3. A method for preparing a fusion protein containing mesothelin, characterized in that, The method includes the following steps: (1) Synthesize a fusion gene fragment containing gene sequences of human MSLN, PDL1 and GMCSF; the nucleotide sequence of the fusion gene fragment is shown in SEQ ID NO:2; (2) The fusion gene fragment and pET-21a plasmid vector from step (1) were digested with NdeI and XhoI, recovered by gel purification kit, and ligated to obtain the expression plasmid. (3) The expression plasmid was transformed into the BL21(DE3) expression strain, and the target protein was obtained by IPTG induction.
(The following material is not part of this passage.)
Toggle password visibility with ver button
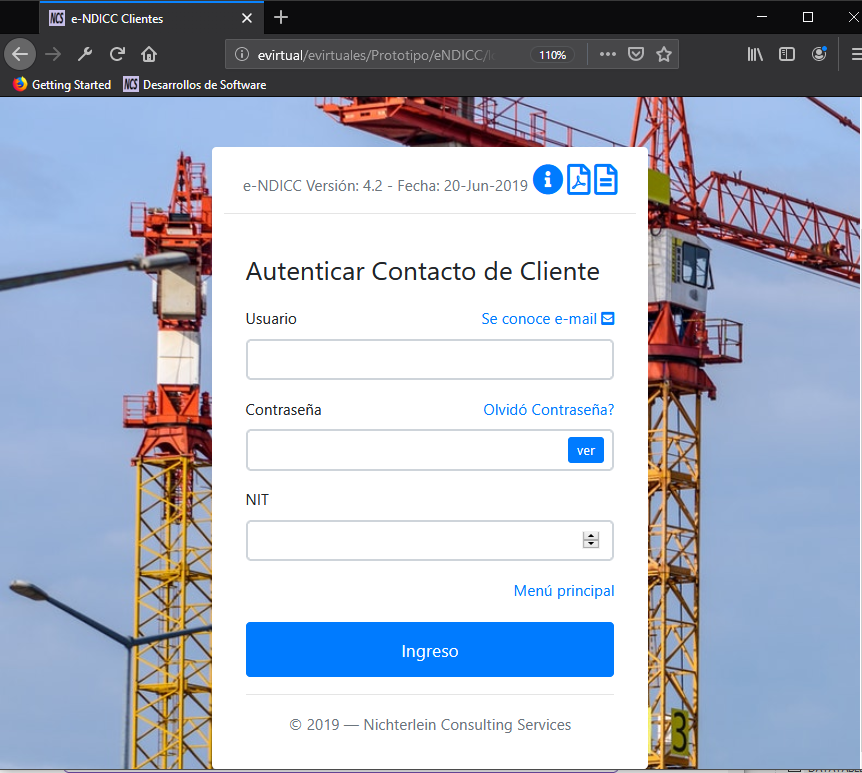The image size is (862, 773). tap(585, 450)
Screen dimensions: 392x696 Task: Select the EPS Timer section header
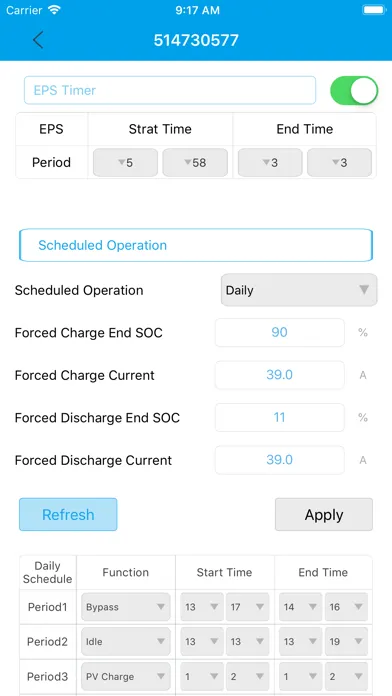(170, 90)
The protein was purified and dialyzed to obtain the fusion protein.

4. The use of the mesothelin-containing fusion protein of claim 1 in the preparation of a tumor vaccine.

5. A tumor vaccine, characterized in that, The active ingredient of the tumor vaccine is the fusion protein containing mesothelin as described in claim 1.

6. The tumor vaccine according to claim 5, characterized in that, In the tumor vaccine, the loading of the fusion protein containing mesothelin is 80 μg / mL to 120 μg / mL, preferably 90 μg / mL to 110 μg / mL, and more preferably 95 μg / mL to 105 μg / mL.

7. A method for preparing a tumor vaccine according to claim 5 or 6, characterized in that, Includes the following steps: (1) After culturing dendritic cells for 4-5 days, add the fusion protein containing mesothelin as described in claim 1 to the culture medium overnight; (2) Add bacterial lipopolysaccharide and continue culturing for 2-3 days to obtain the product.

8. The method for preparing a tumor vaccine according to claim 7, characterized in that, The culture medium in step (1) is RPMI-1640 medium containing 18 ng / mL to 22 ng / mL GMCSF and 8 ng / mL to 12 ng / mL recombinant mouse IL-4; And / or, the concentration of the bacterial lipopolysaccharide is 0.8 ug / ml to 1.2 ug / ml.

9. The use of the tumor vaccine according to claim 5 or 6 in the preparation of a medicament for treating solid tumors, preferably, the solid tumor is a cancer with MSLN mutation and high expression of PD-L1.

10. The application according to claim 9, characterized in that, The solid tumors mentioned are mesothelioma, pancreatic cancer, ovarian cancer, lung cancer, or triple-negative breast cancer.